Un-gadgeting the gadget

MWC Analysis Until a week ago, many people were sceptical that foldable smartphones would be anything more than a gimmick. I was probably one of them.

In the past few days Huawei and Samsung have launched products at prices that ensure very few buyers; they're really asking the rich to crowdfund experimental production runs of flexible OLED devices. But each has made a convincing argument that this apparent extravagance has practical value.

I wonder if there was a bit of Stockholm syndrome about the pre-unveiling scepticism. The basic rectangular smartphone slab does everything you need today. Plenty of no-name models were being exhibited on the MWC show floor for under $99. But what if the slab could also transform into something that did some things much better?

There's a lot of value putting a collapsible display into a small form factor. The morning newspaper feels a bit like a morning newspaper. A map is much more of a map (a map isn't a map until the place name is awkwardly straddling a fold of course). Passing around family photos requires less squinting by everyone. More people can see it at once. Content on a foldable display becomes two contradictory things at once: more immersive, and less klaxon-like in demanding of your attention (since it's part of a multi-window display). I can imagine that the majority of phones will be foldable in ten years – because, once the price difference becomes minimal, why wouldn't they?

A foldable also becomes much more of a forgiving, discreet everyday object than a glass slab. One of the ironies of the next decade may be that with software having "eaten" so many other objects, phones can now resemble a pre-digital household object: a paperback book, or a roll-up scroll. If we haven't seen such outré designs as fold-out fans and coils, it won't be long before we do.

And this in turn promises to bring about another revolution in consumer taste – what you might call the "defetishisation" of technology. It's inevitable as prices fall and familiarity increases, the object becomes fetishised less and more of a dog-eared piece of household litter. But so far smartphones have resisted this trend. They retain their high price because size (small is convenient) competes with a demand for high fidelity (more pixels is better), which requires small but very expensive displays. Which in turn requires a hefty old battery to power it.

That tension is broken when the size of the display increases, and the thing can be bashed about a bit more. I'd expect flexible phones to resemble books, say, like your dog-eared A to Z. Some important smartphone tasks, like calls and messaging, do not require a large expensive hi-rez glass display – remember how well you could do them on an old BlackBerry. All this points to a move away from the fetishisable glass slab for something more convenient.

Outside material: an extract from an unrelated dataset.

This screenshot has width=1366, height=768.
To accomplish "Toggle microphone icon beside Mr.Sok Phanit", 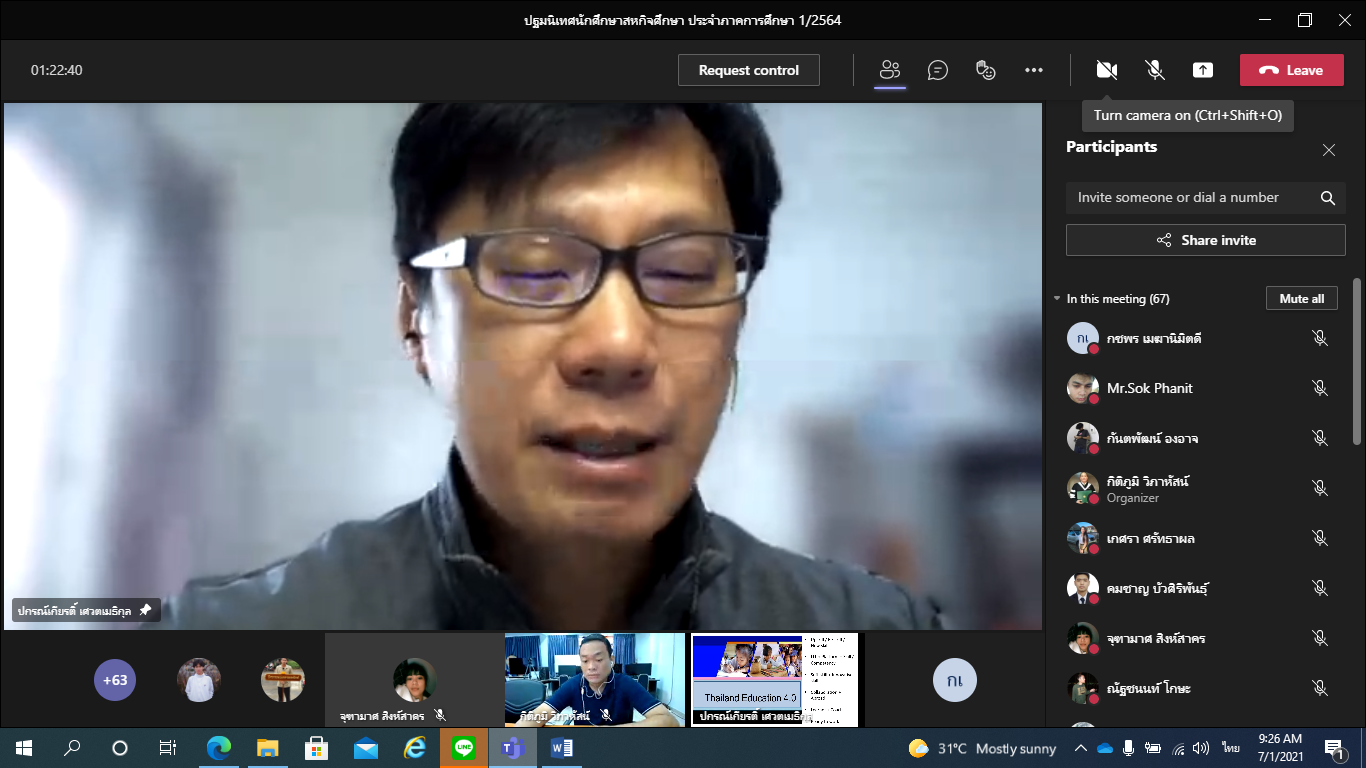I will (x=1319, y=388).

That day is a long way away, though, and plenty of questions remain about the quality and durability of the flexible material. Huawei's decision to put the display on the outside of the folds exposes it to everyday nicks, dents and scratches. Samsung's clunkier "paperback" design doesn't. Apple treads the most perilous path here as exemplar of the fetishisation of technology into expensive fashion products. It has more to lose than anyone if a sack of potatoes loses its silk wrapping. Judging by its extensive IP filings, Apple has been preparing for foldables (and wearables, such as its IP for a "health glove") for many years – the site Patently Apple has a whole section devoted to these filings. It doesn't want to be left with two has-been products. You can bet Apple's foldable will be introduced at a suitably stratospheric price.

For the foreseeable future, foldables and wearables are interesting not because they're sexy new gadgets, but because they ultimately promise to deliver us from sexy new gadgets altogether.